__What is needed__
Your answer should consist of all lines in the listing that hold the word "agent".

Start of Source material

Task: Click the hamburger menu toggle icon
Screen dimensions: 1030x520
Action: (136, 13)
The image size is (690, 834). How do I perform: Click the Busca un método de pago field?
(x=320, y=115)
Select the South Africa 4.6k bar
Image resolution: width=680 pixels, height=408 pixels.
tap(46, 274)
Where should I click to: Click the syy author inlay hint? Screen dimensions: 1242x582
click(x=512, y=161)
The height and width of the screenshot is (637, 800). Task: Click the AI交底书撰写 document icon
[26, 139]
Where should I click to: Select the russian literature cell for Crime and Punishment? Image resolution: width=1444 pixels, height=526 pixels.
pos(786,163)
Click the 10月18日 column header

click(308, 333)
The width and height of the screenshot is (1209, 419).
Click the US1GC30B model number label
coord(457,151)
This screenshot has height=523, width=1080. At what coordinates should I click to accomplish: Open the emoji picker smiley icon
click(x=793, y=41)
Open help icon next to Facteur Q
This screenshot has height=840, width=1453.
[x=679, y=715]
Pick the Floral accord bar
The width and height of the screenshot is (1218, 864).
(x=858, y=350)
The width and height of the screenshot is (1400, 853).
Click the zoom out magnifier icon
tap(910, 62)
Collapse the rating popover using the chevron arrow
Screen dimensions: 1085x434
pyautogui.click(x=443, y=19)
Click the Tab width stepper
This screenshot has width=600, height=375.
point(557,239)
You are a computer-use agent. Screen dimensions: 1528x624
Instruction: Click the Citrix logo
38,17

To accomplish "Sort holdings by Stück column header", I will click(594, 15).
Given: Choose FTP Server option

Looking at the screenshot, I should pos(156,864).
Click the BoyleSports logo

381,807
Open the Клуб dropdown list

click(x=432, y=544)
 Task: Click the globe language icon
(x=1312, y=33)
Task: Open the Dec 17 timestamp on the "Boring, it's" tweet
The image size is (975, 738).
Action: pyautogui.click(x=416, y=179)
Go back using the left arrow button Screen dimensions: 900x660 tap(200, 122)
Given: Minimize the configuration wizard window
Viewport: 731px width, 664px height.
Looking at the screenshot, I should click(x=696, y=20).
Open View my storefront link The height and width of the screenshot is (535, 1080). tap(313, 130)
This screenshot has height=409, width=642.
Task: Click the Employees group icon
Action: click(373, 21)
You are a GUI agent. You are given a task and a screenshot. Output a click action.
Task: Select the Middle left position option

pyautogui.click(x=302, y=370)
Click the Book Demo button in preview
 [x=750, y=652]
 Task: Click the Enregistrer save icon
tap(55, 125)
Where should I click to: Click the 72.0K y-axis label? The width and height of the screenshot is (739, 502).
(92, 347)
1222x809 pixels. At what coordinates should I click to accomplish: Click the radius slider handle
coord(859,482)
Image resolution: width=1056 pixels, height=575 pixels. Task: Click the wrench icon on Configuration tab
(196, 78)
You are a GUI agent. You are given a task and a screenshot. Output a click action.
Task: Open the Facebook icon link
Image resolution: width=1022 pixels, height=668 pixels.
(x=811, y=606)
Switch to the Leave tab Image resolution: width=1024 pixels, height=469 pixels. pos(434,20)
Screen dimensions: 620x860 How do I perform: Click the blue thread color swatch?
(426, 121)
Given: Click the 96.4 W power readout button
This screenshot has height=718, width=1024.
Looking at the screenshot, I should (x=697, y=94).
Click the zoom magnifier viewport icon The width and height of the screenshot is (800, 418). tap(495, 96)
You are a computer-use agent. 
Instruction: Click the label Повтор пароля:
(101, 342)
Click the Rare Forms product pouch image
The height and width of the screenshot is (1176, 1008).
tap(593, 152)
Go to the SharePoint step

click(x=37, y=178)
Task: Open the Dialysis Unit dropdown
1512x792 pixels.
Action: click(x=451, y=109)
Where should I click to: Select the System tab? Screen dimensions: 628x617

End of Source material

__Result of the exercise__
You are a computer-use agent. Screen dimensions: 1528x624
You are a GUI agent. You are given a task and a screenshot. Output a click action.
You are a GUI agent. You are given a task and a screenshot. Output a click action.
You are a computer-use agent. 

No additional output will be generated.